I may have mentioned it before, but there is a blog I visit regularly for laughs and fondant - Cake Wrecks. As someone who has a dear friend who was a pastry chef and who took some cake decorating classes once upon a time, the things these people find are hilarious. The Super Bowl edition can be found here.
As an Eagles fan, my rooting interest this Sunday is for an act of God. If both teams could lose, that would be great. Since that isn't a realistic option, I'll take the Steelers just because. I hope it's an interesting game so I don't snack constantly and end up with a stomach ache.

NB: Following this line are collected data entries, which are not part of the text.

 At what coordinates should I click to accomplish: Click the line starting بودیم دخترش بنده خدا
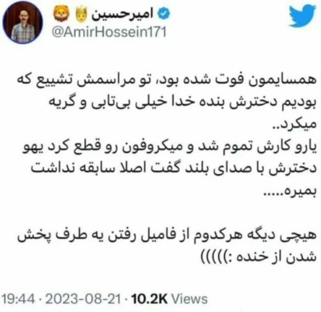point(183,102)
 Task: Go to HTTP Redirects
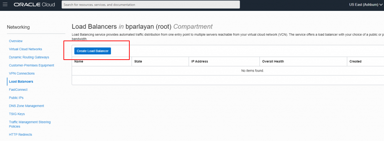pos(21,134)
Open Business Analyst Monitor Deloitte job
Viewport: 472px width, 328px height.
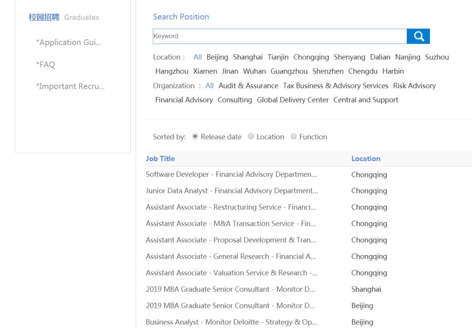(x=231, y=322)
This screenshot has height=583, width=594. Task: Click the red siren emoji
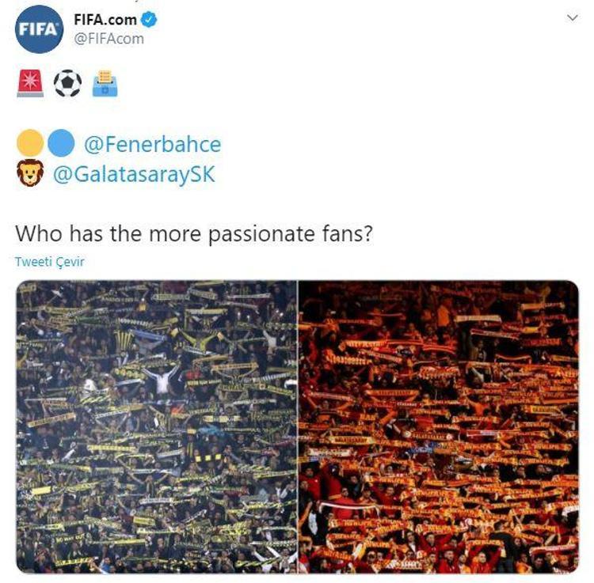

Just in case some of you are not acquainted with the annual United States ritual of Super Bowl watching, the Boston Globe has kindly provided some etiquette tips for you here. On one hand, the article is stupid, meaning common sense would bring you to these conclusions. On the other hand, some people are even more stupid and need someone to tell them what acceptable social behavior is. On the third hand, we are talking about sports fans here. Overly enthusiastic, often drunk, expletive spewing, not the sharpest bunch sometimes... myself included.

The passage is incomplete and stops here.